突然激しい頭痛が襲い何も考えられなくなる。頭を押さえ呻くと和花が心配そうに僕の顔を覗き込んでくる。
「大丈夫?」
だが僕は激しい痛みに答えられない。まるで【禁止命令】の魔術の禁足事項に触れた時のようだ。
そう思って考えるのをやめた。
不思議な事に急に痛みが引いていく。
「ごめん。もう大丈夫」
取り敢えず【禁止命令】を掛けられているッぽい事は分かった。多分かけたのは師匠だろう。あの日の事を思い出してはいけないという事だろうか。やはり何かあったんだろう。となると…………記憶がないのも師匠の魔術なんだろうか?
「それにしても樹くんは、私か瑞穂ちゃんがついていないとダメだなぁ」
そう言って和花がニヤニヤとする。
【変装】の魔術で見た目を変更した。もっともこの魔術では体形は大きく変更できないので髪の色と瞳の色を変更しただけだ。ぱっと見は東方民族っぽい外見となった。どうせ町から出る際には解除するので割と適当である。

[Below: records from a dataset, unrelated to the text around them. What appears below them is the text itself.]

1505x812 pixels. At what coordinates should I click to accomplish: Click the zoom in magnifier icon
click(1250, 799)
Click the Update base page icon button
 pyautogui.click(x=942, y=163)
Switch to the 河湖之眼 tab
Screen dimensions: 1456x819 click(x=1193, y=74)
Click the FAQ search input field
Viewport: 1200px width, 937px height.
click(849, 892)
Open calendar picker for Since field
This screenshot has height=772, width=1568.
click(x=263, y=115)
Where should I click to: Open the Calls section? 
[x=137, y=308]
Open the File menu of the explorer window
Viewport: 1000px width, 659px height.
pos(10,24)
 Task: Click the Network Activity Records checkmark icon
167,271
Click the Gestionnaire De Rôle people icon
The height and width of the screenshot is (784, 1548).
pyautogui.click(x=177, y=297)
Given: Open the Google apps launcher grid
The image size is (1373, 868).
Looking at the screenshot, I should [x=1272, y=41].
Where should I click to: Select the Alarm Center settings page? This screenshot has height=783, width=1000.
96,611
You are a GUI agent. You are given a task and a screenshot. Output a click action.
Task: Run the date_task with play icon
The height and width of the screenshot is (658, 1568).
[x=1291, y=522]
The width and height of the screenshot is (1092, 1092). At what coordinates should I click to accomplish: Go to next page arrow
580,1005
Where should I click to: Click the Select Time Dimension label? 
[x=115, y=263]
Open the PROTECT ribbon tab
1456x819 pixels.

待ち時間が長すぎたこともあったので一度食事休憩を取ろうと周囲を見回す。
▲△▲△▲△▲△▲△▲
「高い…………」
食事を済ませて魔導機器組合に向かい必要なものを受付で告げた際に提示された金額が想定していた額より遥かに高額だったのである。
「なんでそんなに高額なんでしょう?」
思わず確認せずにはいられなかった。
「実は————」
受付さんの話によると一般的な魔導機器は生産可能なのだそうだが、高度な品はいまだ技術が追い付かず発掘した古代王国の自動生産プラントで細々と生産されたモノを売っている状態なのだそうだ。
組合や役所で使用されている板状器具端末や認識票なども本来は生産不可能な品らしい。
僕らの欲しい品も生産不可品目であり、軍事用品扱いとなる為に名声と金のない奴には売らないというスタンスらしい。
取りあえず納得は言ったので認識票を渡し組合の貯蓄から引落してもらう。
銅等級の冒険者で竜殺しという名声が地味に効果があったらしい。
今回の目的は【幻影地図】の魔術を使うために必要な機材を購入するために出向いたのだが、まさか金貨300枚も持っていかれるとは想定していなかったよ…………。
上級品級の装備一式揃えられるんじゃないだろうかって金額だった。
7/26より入院しており一般病棟ではなくちょっとネット繋げられる環境ではなかったため投稿が大幅に遅くなってしまいました。